Dissident Iranian director Jafar Panahi is reported to have left Iran for the first time in 14 years, following the lifting of a travel ban imposed on him in 2009.

Panahi’s wife Tahereh Saeedi posted a picture on Instagram on Tuesday night showing her arriving with her husband at an undisclosed airport.

The post was captioned: “After 14 years, Jafar’s ban was cancelled and finally we are going to travel together for a few days…”

There is no information on where the picture was taken, although there have been suggestions on social media that the backdrop is a French airport – fuelling speculation that Panahi, 62, could be one of the jurors at next month’s Cannes Film Festival.

Panahi was temporarily released from the notorious Evin Prison last month after going on a hunger strike to protest “the illegal and inhumane behaviour” of Iran’s judiciary. He was out on bail.

The director was arrested last July in Tehran in the wake of the country’s conservative government crackdown. Panahi had gone to the Tehran’s prosecutor’s office to follow up on the situation of fellow dissident filmmaker Mohammad Rasoulov, who had been incarcerated a few days earlier after signing an appeal against police violence. Once Panahi arrived at the prison, he was told by guards that he had an outstanding prison sentence dating back 10 years that barred him from making films, and he was arrested again for "propaganda against the system".

During his time inside, the “**Woman Life Freedom**” protests broke out in Iran in September following the death of a 22-year Kurdish Iranian woman Mahsa Amini while in the custody of the country’s morality police for not wearing her hijab correctly.

The director’s films (The Circle, Taxi Tehran, and his most recent, No Bears) have drawn retribution from the Islamic Republic. He has spent most of his filmmaking career in the crosshairs of Iran’s authoritarian government and has not been able to leave Iran since 2009.

Despite being legally barred from travel and filmmaking, Panahi continued to make films in secret, smuggling his work out to appear in international festivals.
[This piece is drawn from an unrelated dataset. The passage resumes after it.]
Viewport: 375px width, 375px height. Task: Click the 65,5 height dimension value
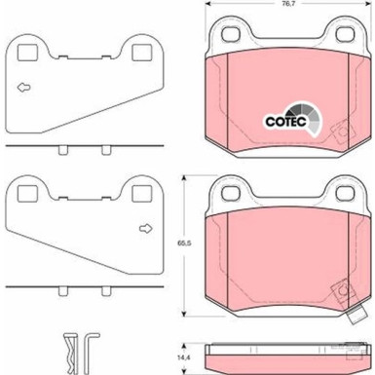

His 2011 film This Is Not a Film was smuggled out of the country on a USB drive hidden inside a cake and then shown at the Cannes Film Festival. In 2013, he won the Silver Bear at the Berlin film festival for Closed Curtain, and then the festival’s top prize in 2015 for Taxi Tehran. He also won the best screenplay award at Cannes for 2018’s 3 Faces and received acclaim for 2022’s No Bears, which screened at the 2022 Venice Film Festival when the director was already behind bars. It won the Special Jury Prize. An empty seat was left for Panahi at the press conference out of protest.